Epigenetic Activation of Pro-angiogenic Signaling Pathways in Human Endothelial Progenitors Increases Vasculogenesis

Abstract

Human endothelial colony-forming cells (ECFCs) represent a promising source of adult stem cells for vascular repair, yet their regenerative capacity is limited. Here, we set out to understand the molecular mechanism restricting the repair function of ECFCs. We found that key pro-angiogenic pathways are repressed in ECFCs due to the presence of bivalent (H3K27me3/H3K4me3) epigenetic marks, which decreases the cells' regenerative potential. Importantly, ex vivo treatment with a combination of epigenetic drugs that resolves bivalent marks toward the transcriptionally active H3K4me3 state leads to the simultaneous activation of multiple pro-angiogenic signaling pathways (VEGFR, CXCR4, WNT, NOTCH, SHH). This in turn results in improved capacity of ECFCs to form capillary-like networks in vitro and in vivo. Furthermore, restoration of perfusion is accelerated upon transplantation of drug-treated ECFCs in a model of hindlimb ischemia.
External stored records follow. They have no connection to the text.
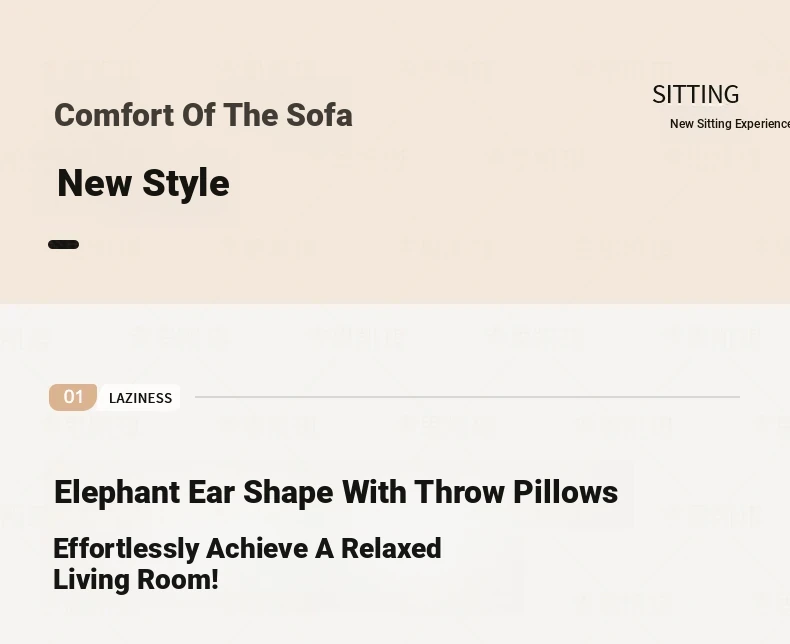
Task: Click the word Shape in the title
Action: 288,492
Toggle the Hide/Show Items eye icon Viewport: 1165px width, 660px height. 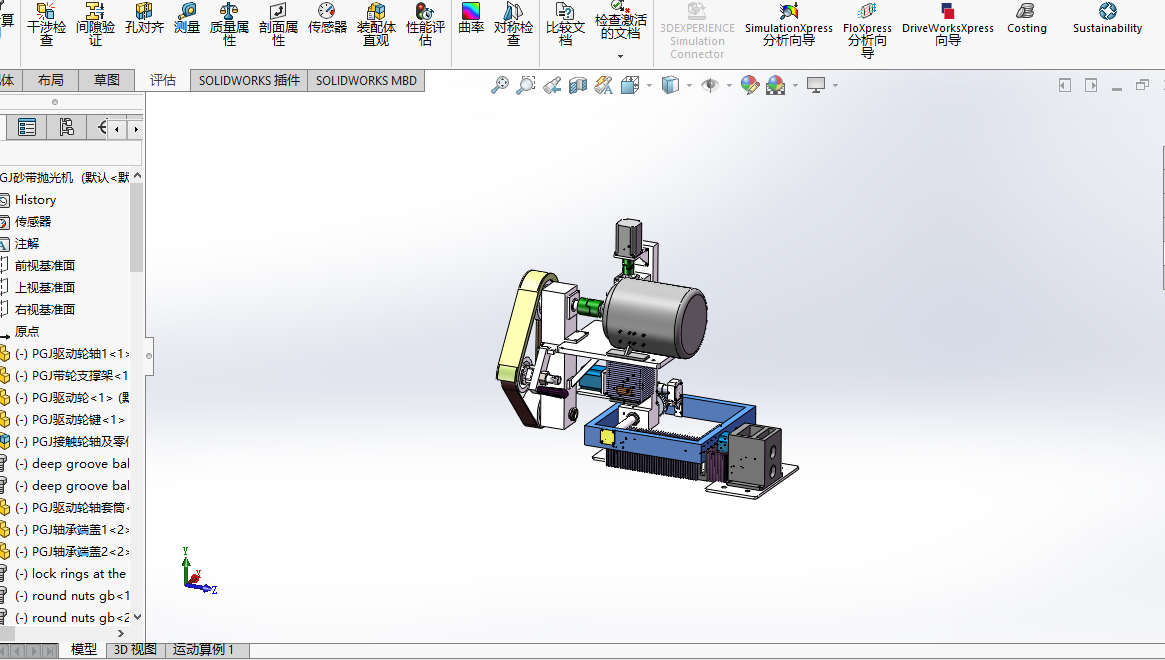[710, 86]
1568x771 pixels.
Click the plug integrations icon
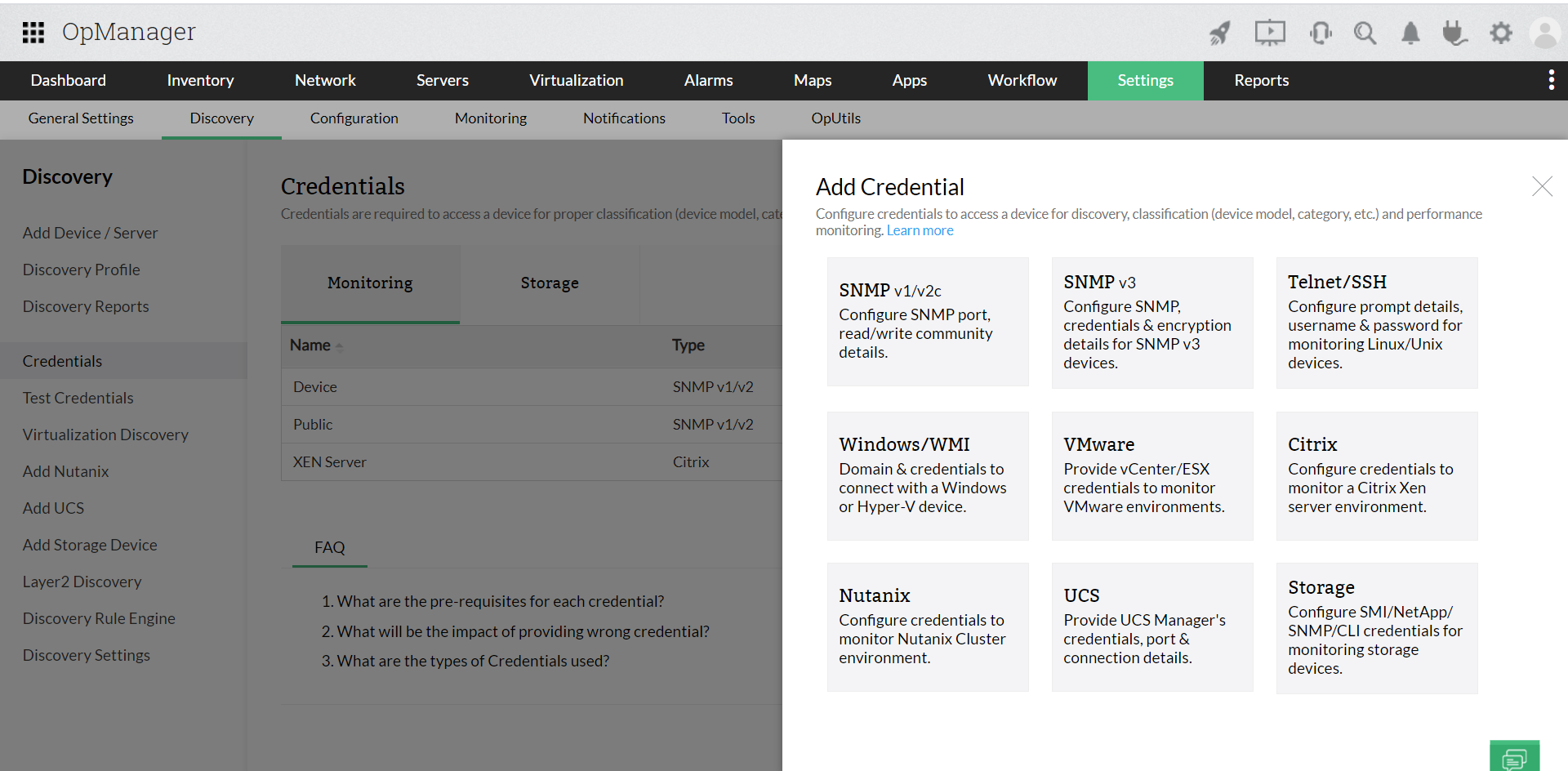[x=1454, y=33]
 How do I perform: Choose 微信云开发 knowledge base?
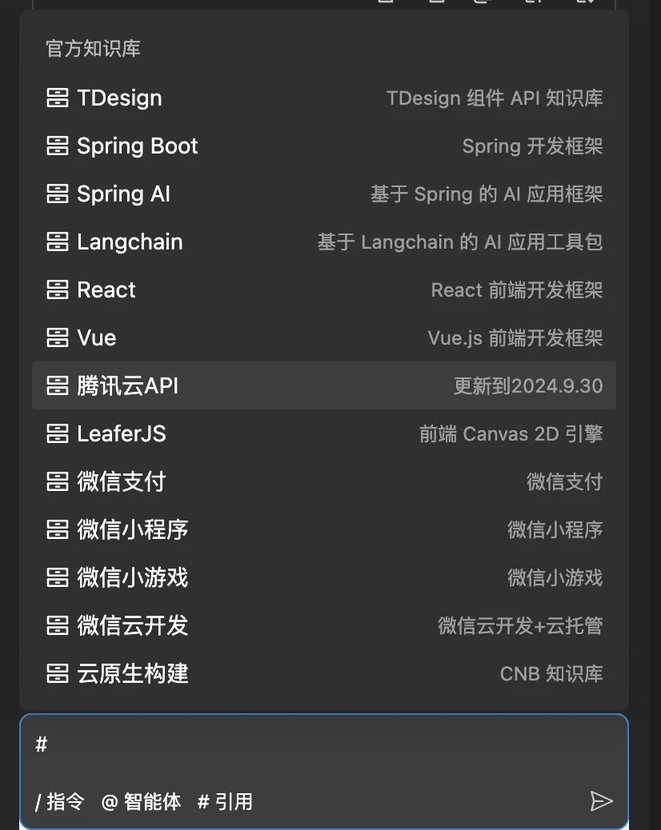pyautogui.click(x=324, y=625)
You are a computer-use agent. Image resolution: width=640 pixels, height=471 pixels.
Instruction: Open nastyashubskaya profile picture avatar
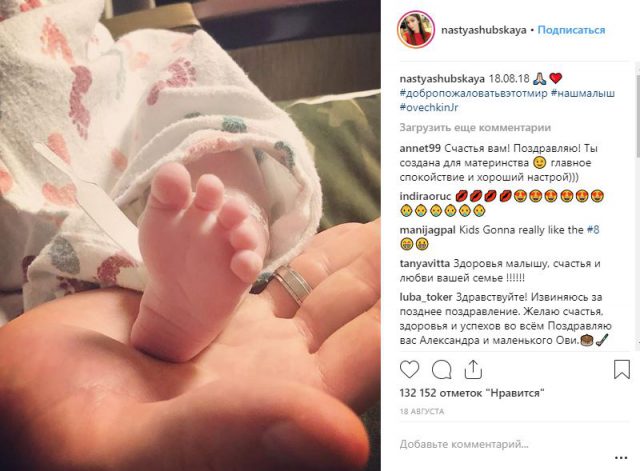[416, 30]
Thus, ex vivo treatment with epigenetic drugs increases the vascular repair properties of ECFCs through transient activation of pro-angiogenic signaling pathways.,

• Pro-angiogenic pathways are maintained in a poised state in ECFCs

• Epigenetic drugs resolve bivalently marked genes toward an active state in ECFCs

• Treatment with epigenetic drugs activates multiple pro-angiogenic pathways in ECFCs

• Ex vivo treatment with epigenetic drugs increases ECFC-mediated vasculogenesis

, Endothelial colony-forming cells (ECFCs) have the unique capability to form blood vessels in vivo. Here, Brand and colleagues show that the regenerative function of ECFCs is restricted by the presence of bivalent histone marks on pro-angiogenic genes. This poised status can be overcome through the combined action of epigenetic drugs that simultaneously activate multiple pro-angiogenic pathways to increase ECFC-mediated vasculogenesis.